Data to process:

┄┄┄┄┄┄┄┄┄┄

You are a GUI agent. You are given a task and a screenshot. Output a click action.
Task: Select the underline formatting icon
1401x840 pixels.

┄┄┄┄┄┄┄┄┄┄

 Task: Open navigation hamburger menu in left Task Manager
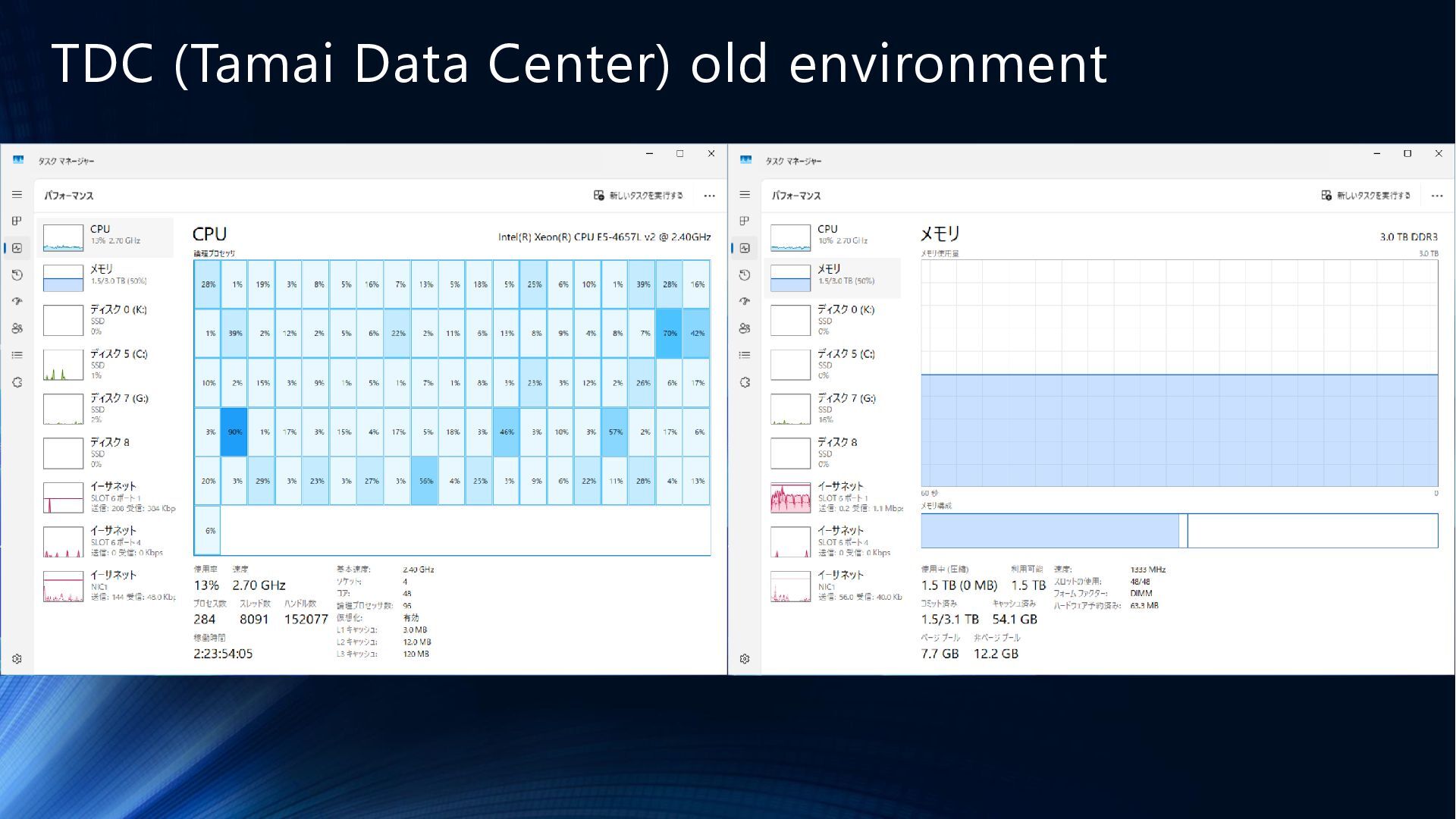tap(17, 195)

┄┄┄┄┄┄┄┄┄┄

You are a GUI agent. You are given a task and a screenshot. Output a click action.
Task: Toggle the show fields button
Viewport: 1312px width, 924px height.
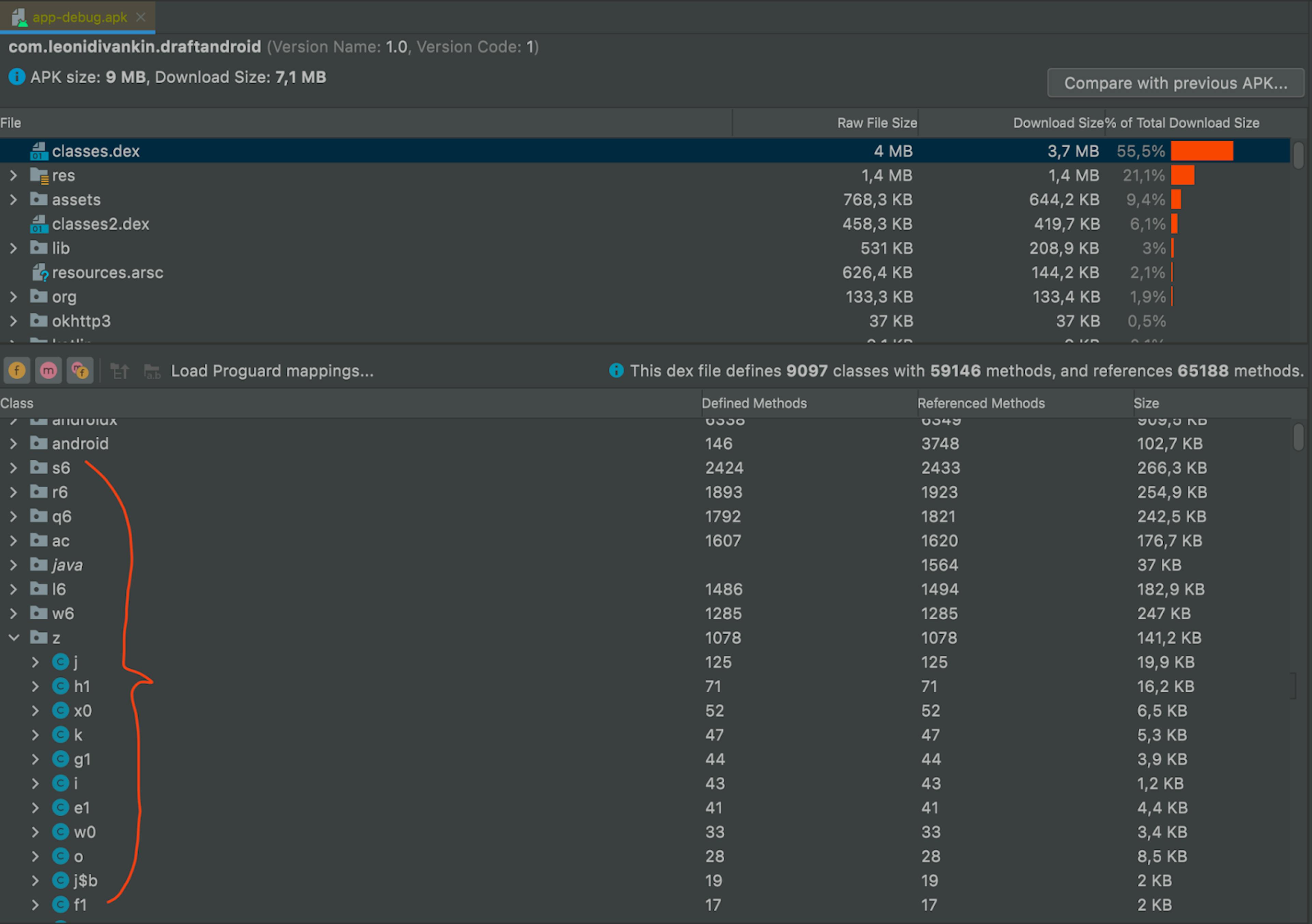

┄┄┄┄┄┄┄┄┄┄

What to do:
Copy out only the lines above from the one with "Task: Toggle the show fields button" to the one with "Viewport: 1312px width, 924px height.", inclusive, exactly as they stand.

Response to this exercise:
Task: Toggle the show fields button
Viewport: 1312px width, 924px height.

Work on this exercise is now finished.